While the effort is a bit tongue-in-cheek, we have to admit that if you were trying to create your own CPU, this would make for a simple architecture and might have power or complexity advantages, so maybe someone will find a practical use for it after all. If you wanted a C compiler for a simple CPU, this wouldn’t require much to emulate at a byte-code level, either.

How does it work? The best way to answer that is to look at the presentation slides on the GItHub site. Everything works through clever usage of memory locations and dummy addresses to do nothing. Efficient? Maybe not. But it does work.

For example, if you want to test to see if x and y are equal

    mov [x],0
    mov [y],1
    mov R,[x]

That hides a lot of detail, of course, but the idea is that if Y doesn’t equal X, you’ll write a 1 to some random memory location (which better not be important; that’s one of the details). If X and Y are equal, you’ll overwrite with a 1. So R winds up with a 0 if X and Y are different or a 1 if they are the same.

In practical terms, if you want to translate something like “if (x==y) x=100” you wind up setting an integer pointer to either point to X or to a dummy location using the above trick (just substitute the address of X for 1 and the dummy address for the 0). Then you store the 100 to that integer pointer. With no branches, each line of code executes.

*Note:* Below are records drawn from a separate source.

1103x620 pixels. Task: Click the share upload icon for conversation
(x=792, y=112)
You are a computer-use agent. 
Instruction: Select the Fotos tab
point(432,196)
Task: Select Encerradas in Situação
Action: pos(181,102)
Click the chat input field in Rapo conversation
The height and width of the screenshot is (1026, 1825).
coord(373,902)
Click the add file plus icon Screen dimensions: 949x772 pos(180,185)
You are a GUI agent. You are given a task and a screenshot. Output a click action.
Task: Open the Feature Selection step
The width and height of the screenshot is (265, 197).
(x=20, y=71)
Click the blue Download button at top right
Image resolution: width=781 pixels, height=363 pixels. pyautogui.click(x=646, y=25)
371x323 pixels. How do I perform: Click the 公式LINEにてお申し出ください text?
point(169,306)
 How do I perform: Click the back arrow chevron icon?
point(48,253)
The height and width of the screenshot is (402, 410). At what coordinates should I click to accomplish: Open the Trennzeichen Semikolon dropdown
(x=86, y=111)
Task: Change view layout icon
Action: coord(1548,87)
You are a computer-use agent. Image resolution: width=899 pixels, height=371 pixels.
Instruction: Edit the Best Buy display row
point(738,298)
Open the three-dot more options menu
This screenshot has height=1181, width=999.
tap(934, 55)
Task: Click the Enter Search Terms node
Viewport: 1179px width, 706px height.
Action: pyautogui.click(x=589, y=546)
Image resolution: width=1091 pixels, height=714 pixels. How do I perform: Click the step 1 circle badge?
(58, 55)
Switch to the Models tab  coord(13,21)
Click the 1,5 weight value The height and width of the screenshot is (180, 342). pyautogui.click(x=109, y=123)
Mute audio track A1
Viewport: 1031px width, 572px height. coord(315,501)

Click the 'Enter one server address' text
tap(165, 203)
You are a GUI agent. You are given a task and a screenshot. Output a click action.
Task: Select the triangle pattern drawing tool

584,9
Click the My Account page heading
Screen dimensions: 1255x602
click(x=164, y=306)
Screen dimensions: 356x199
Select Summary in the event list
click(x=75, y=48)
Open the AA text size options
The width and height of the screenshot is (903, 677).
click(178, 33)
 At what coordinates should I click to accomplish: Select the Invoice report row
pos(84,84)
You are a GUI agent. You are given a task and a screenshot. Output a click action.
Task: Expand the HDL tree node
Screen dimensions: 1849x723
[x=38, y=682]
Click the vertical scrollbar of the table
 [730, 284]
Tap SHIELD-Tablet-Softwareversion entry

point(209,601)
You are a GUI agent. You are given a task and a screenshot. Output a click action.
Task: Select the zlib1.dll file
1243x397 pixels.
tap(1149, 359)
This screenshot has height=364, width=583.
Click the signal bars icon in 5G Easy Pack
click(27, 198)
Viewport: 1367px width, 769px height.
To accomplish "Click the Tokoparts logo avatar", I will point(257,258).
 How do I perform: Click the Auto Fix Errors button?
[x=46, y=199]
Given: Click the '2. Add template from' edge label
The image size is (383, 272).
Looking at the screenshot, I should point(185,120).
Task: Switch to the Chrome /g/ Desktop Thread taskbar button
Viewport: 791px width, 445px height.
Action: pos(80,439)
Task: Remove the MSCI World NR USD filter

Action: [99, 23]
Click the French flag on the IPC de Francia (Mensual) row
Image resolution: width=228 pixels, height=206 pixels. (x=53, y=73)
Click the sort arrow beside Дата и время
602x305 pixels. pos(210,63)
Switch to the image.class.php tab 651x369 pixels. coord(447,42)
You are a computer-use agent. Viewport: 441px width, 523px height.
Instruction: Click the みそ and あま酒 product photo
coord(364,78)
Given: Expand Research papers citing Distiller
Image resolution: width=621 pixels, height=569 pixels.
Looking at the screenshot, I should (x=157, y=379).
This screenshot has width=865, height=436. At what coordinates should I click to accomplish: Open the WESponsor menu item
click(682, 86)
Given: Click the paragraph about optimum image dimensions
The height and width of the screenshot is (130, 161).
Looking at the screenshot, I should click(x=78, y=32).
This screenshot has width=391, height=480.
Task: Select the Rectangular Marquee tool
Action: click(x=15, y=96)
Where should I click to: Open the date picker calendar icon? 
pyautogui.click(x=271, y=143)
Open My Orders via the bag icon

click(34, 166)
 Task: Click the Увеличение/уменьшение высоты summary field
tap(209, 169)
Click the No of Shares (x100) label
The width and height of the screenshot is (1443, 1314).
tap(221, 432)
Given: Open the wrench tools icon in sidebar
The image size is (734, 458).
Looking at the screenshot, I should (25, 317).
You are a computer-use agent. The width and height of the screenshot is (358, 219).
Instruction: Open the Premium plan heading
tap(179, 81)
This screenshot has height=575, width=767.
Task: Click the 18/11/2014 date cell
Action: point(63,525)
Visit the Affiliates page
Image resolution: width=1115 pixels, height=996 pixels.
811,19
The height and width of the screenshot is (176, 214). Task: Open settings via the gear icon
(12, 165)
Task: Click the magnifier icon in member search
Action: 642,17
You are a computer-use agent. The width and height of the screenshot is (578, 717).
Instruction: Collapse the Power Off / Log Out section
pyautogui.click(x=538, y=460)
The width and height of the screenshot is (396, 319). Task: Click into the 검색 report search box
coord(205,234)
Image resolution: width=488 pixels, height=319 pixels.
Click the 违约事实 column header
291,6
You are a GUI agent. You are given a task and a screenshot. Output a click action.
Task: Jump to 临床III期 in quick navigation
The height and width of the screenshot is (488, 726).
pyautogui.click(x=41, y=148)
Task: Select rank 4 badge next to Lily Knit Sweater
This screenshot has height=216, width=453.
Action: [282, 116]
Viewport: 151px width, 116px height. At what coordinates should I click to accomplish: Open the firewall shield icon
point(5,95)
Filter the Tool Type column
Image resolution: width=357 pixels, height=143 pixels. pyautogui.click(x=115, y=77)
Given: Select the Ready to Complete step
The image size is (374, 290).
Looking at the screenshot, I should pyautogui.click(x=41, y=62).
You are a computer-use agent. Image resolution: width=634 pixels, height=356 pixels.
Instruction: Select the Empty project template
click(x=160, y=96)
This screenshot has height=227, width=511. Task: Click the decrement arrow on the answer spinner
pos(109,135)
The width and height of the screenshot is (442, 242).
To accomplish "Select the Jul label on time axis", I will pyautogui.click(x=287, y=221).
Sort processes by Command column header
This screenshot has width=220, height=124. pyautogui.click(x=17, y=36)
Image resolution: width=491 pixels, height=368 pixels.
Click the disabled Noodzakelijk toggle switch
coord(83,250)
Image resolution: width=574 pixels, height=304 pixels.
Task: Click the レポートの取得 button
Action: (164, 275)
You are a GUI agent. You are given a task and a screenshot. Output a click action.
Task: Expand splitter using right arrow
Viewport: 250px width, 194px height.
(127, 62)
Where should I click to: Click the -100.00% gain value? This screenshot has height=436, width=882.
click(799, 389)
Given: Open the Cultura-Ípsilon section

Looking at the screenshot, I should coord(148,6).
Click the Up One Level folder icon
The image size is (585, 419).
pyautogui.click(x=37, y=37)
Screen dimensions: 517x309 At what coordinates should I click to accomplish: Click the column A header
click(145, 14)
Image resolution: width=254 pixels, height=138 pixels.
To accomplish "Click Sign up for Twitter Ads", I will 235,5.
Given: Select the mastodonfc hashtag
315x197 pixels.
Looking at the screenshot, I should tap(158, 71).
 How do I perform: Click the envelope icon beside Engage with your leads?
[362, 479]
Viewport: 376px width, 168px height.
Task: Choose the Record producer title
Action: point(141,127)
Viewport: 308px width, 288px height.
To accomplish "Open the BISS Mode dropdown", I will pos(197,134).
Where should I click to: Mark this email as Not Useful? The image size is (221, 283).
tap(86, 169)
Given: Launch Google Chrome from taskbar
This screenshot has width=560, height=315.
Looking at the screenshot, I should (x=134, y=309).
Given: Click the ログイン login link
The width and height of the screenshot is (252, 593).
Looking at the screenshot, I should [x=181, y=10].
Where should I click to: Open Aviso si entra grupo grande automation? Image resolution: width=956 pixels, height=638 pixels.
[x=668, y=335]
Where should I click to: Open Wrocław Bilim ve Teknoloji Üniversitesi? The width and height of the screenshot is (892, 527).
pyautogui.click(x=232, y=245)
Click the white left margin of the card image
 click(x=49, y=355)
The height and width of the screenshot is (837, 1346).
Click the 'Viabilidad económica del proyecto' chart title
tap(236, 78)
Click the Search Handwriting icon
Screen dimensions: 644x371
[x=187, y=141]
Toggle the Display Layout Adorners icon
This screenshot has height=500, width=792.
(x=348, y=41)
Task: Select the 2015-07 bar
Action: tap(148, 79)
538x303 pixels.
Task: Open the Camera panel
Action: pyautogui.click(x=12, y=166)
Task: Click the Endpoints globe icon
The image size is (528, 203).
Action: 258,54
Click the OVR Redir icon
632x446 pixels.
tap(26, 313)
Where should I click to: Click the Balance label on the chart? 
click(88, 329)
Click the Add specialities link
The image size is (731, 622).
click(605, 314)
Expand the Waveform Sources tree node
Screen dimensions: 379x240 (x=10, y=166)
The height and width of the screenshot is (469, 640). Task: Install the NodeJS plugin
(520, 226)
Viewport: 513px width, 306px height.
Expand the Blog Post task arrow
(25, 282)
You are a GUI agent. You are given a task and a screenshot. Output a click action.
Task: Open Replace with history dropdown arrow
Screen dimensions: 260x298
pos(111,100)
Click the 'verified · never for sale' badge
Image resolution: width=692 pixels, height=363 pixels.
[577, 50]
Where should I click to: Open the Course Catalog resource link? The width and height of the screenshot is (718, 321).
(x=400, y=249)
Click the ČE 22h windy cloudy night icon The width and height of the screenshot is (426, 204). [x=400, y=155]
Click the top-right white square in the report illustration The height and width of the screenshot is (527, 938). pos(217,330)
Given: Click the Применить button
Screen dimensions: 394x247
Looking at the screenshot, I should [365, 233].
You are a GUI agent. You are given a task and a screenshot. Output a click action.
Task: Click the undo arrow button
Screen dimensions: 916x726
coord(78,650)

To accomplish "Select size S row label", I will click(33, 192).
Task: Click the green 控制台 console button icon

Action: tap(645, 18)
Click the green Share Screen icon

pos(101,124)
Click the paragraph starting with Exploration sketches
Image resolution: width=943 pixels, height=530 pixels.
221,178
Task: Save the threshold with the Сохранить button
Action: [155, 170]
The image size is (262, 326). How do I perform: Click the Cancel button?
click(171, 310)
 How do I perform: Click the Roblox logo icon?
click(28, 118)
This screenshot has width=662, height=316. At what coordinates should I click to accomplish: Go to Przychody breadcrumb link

In fact, though, the compiler makes a few compromises including using a jump to call external functions and a floating point instruction. You can avoid both by recompiling libraries and adding the MOV-only floating point emulator, which is entertaining, but probably not very performant.

This reminded us of several “one instruction” computers we’ve seen in the past (including mine). While this is a bit of a strange compiler target, it is hardly the strangest one we’ve seen.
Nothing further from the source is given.